AIM OF THE EXERCISE ▸
What is needed is an exact repeat of the lines from the one holding "Where should I click to: Expand" through the final line of the data, with no pictures.

SUPPLIED INFORMATION ▸
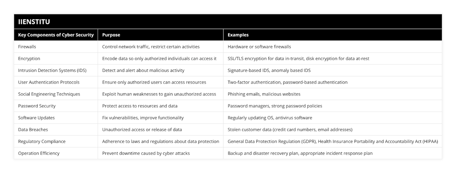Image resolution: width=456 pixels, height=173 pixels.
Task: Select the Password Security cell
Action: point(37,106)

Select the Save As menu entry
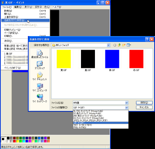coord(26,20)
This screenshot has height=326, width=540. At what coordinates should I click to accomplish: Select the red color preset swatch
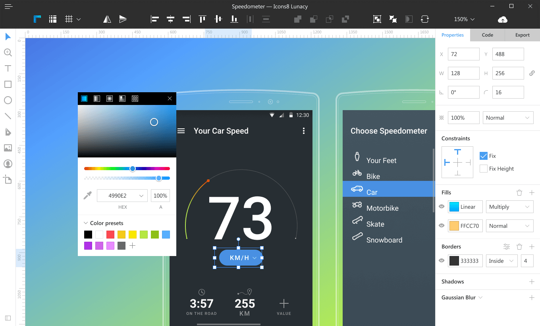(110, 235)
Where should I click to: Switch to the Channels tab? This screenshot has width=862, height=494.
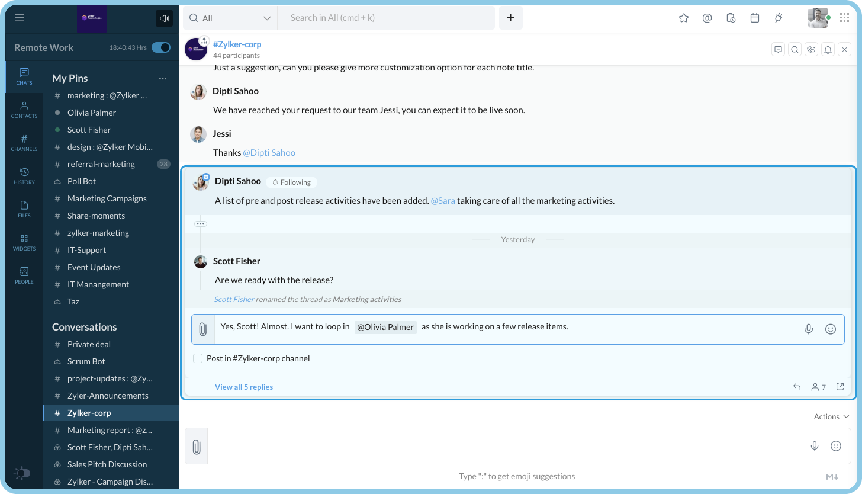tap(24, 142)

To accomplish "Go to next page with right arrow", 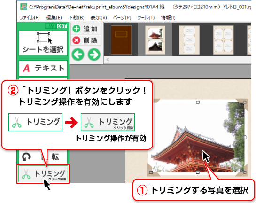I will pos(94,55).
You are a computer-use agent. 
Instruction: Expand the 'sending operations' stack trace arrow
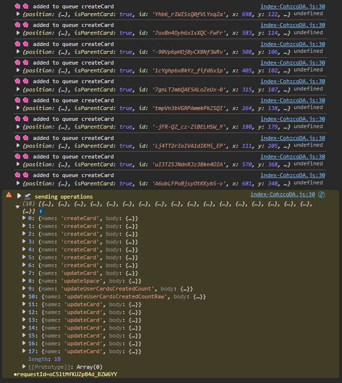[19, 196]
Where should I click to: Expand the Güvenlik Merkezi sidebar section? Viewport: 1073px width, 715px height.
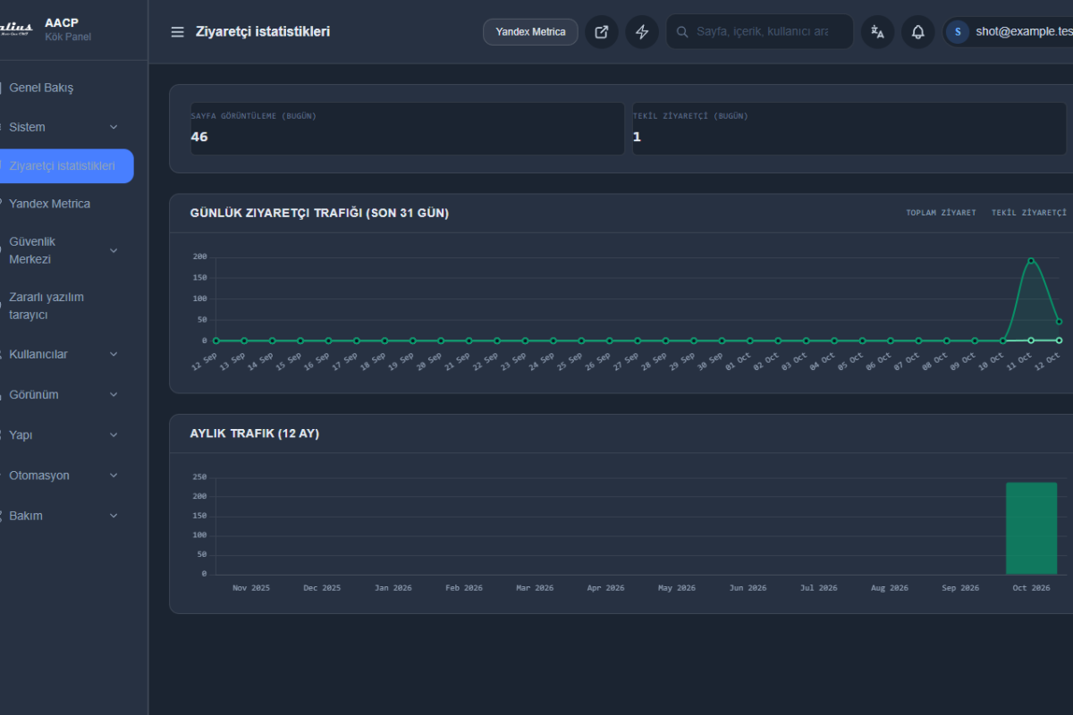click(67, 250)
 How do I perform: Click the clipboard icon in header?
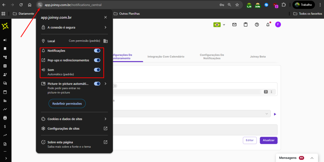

ANSWER SECTION ▸
Where should I click to: Expand the Güvenlik Merkezi sidebar section? Viewport: 1073px width, 715px height.
click(67, 250)
 How do I perform: Click the clipboard icon in header?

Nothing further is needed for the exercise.